What Is Sample Size Neglect?
Sample Size Neglect is a cognitive bias famously studied by Amos Tversky and Daniel Kahneman. It occurs when users of statistical information make false conclusions by failing to consider the sample size of the data in question. The underlying cause of Sample Size Neglect is that people often fail to understand that high levels of variance are more likely to occur in small samples. Therefore, it is critical to determine whether the sample size used to produce a given statistic is large enough to allow for meaningful conclusions. Knowing when a sample size is sufficiently large can be challenging for those who do not have a good understanding of statistical methods.
- Sample Size Neglect is a cognitive bias studied by Amos Tversky and Daniel Kahneman.
- It consists of drawing false conclusions from statistical information, due to having not considered the effects of sample size.
- Those wishing to reduce the risk of Sample Size Neglect should remember that smaller sample sizes are associated with more volatile statistical results, and vice-versa.
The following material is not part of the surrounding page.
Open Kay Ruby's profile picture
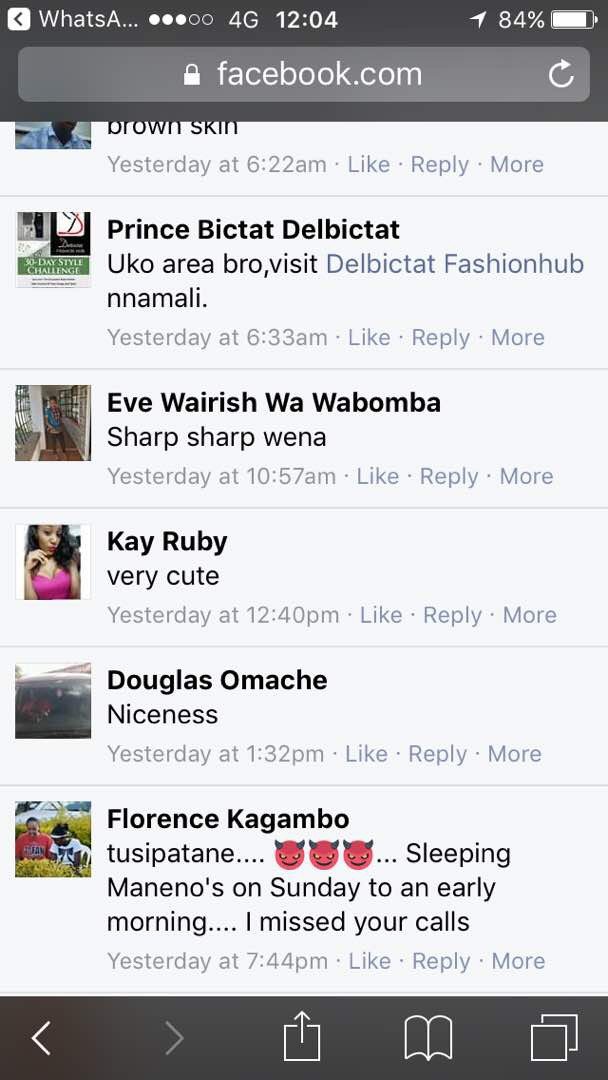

Understanding Sample Size Neglect
Most statistical inference depends on the law of large numbers. This says that with a large enough sample, the characteristics of the population from which the sample is drawn can be inferred, with some degree of confidence, from the characteristics of the sample. When a sample size is too small, accurate and trustworthy conclusions cannot be drawn. Sample size neglect consists of ignoring the effect of small samples on our ability to draw such conclusions. In the context of finance, this can mislead investors in various ways.
For instance, an investor might see an advertisement for a new investment fund, boasting of having generated 15% annualized returns since its inception. The investor might be quick to conclude that this fund is a ticket to rapid wealth generation. However, if the fund hasn't been around very long, this conclusion might misinform the potential investor. The results may be due to short-term anomalies and have little to do with the fund's actual investment methodology.
Sample Size Neglect is often confused with Base Rate Neglect, which is a related cognitive bias. While Sample Size Neglect refers to the failure to consider the role of sample sizes in determining the trustworthiness of statistical claims, Base Rate Neglect relates to people's tendency to neglect existing knowledge about a phenomenon when evaluating new information.
Real World Example of Sample Size Neglect
To better understand Sample Size Neglect, consider the following example, which is drawn from Tversky and Kahneman's research:
A person is asked to draw from a sample of five balls, and finds that four are red and one is green.
A person draws from a sample of 20 balls, and finds that 12 are red and eight are green.
Which sample provides better evidence that the balls are predominantly red?
Most people say that the first, smaller sample provides much stronger evidence because the ratio of red to green is much higher than the larger sample. However, in reality the higher ratio is outweighed by the smaller sample size. The sample of 20 actually provides much stronger evidence.
Another example from Tversky and Kahneman is as follows:
A town is served by two hospitals. In the larger hospital, an average of 45 babies are born each day, and in the smaller hospital about 15 babies are born each day. Although 50% of all babies are boys, the exact percentage fluctuates from day to day.
During one year, each hospital recorded the days on which more than 60% of the babies happened to be boys. Which hospital recorded more such days?
When asked this question, 22% of respondents said that the larger hospital would report more such days, while 56% said that the results would be the same for both hospitals. In fact, the correct answer is that the smaller hospital would record more such days, because its smaller size would produce greater variability.
As we noted earlier on, the foundation of Sample Size Neglect is that people often fail to understand that high levels of variance are more likely to occur in small samples. In investing, this can be very costly indeed.